Files found in the depths of the Lahore Museum in Pakistan have been digitised and uploaded on to a website in time for Armistice Day on Thursday, reports the Guardian

Until now, no such resource existed where descendants of British and Irish soldiers could search public databases of ancestral service records.

The publication added that some UK citizens of Punjabi origin have already been invited to search for their ancestors in the database. “They have discovered that their family’s villages provided soldiers who served in France, the Middle East, Gallipoli, Aden and east Africa, as well as in other parts of British India during the first world war,” says the Guardian. (Punjab was split between India and Pakistan in 1947).

The shadow minister, Tanmanjeet Dhesi uncovered proof among the files that his great-grandfather had served in Iraq and had been wounded in battle, losing a leg.

Amandeep Madra, the chair of the UK Punjab Heritage Association who worked with the University of Greenwich to digitise the files, said: “Punjab was the main recruiting ground for the Indian army during world war one.
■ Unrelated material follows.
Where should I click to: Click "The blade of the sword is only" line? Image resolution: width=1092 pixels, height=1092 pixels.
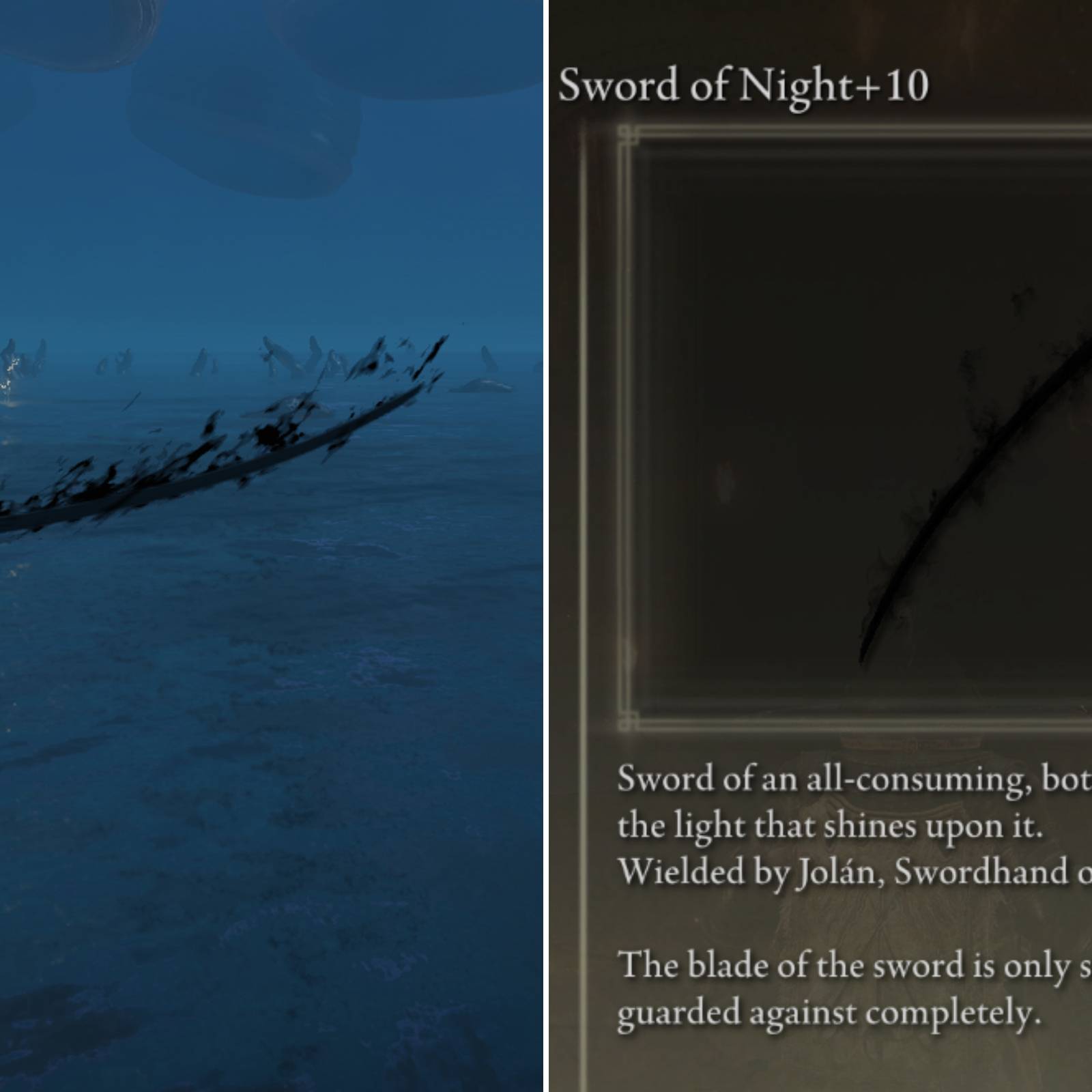854,966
And yet the contribution of the individuals has largely been unrecognised. In most cases we didn’t even know their names.”

Victorian racial ideology “mythologised” the qualities of soldiers from the region, the publication added. In 1879, the Eden Commission report noted that “the Punjab is the home of the most martial races of India and is the nursery of our best soldiers”.

Madra, who has co-authored five books about Indian history, said he first approached the Lahore Museum about the files in 2014, having been told about them by Indian military historians who knew of their existence but had never gained access.

He was sent sample pages by a curator, and found that they were organised by village. “The history of each Punjabi person’s family goes back to their village. I could see that this would allow people to peer into their past,” he said.

The documents showed that the volunteer rates in many villages were as high as 40%.

The pilot project has been uploaded for Armistice Day and before Remembrance Sunday. Around 45,000 records from three districts – Jalandhar and Ludhiana, both now in India, and Sialkot in present-day Pakistan – have already been uploaded to the website.

It is hoped that the successful completion of the pilot project will lead to the release of the registers for a further 25 districts comprising an estimated 275,000 soldiers’ records.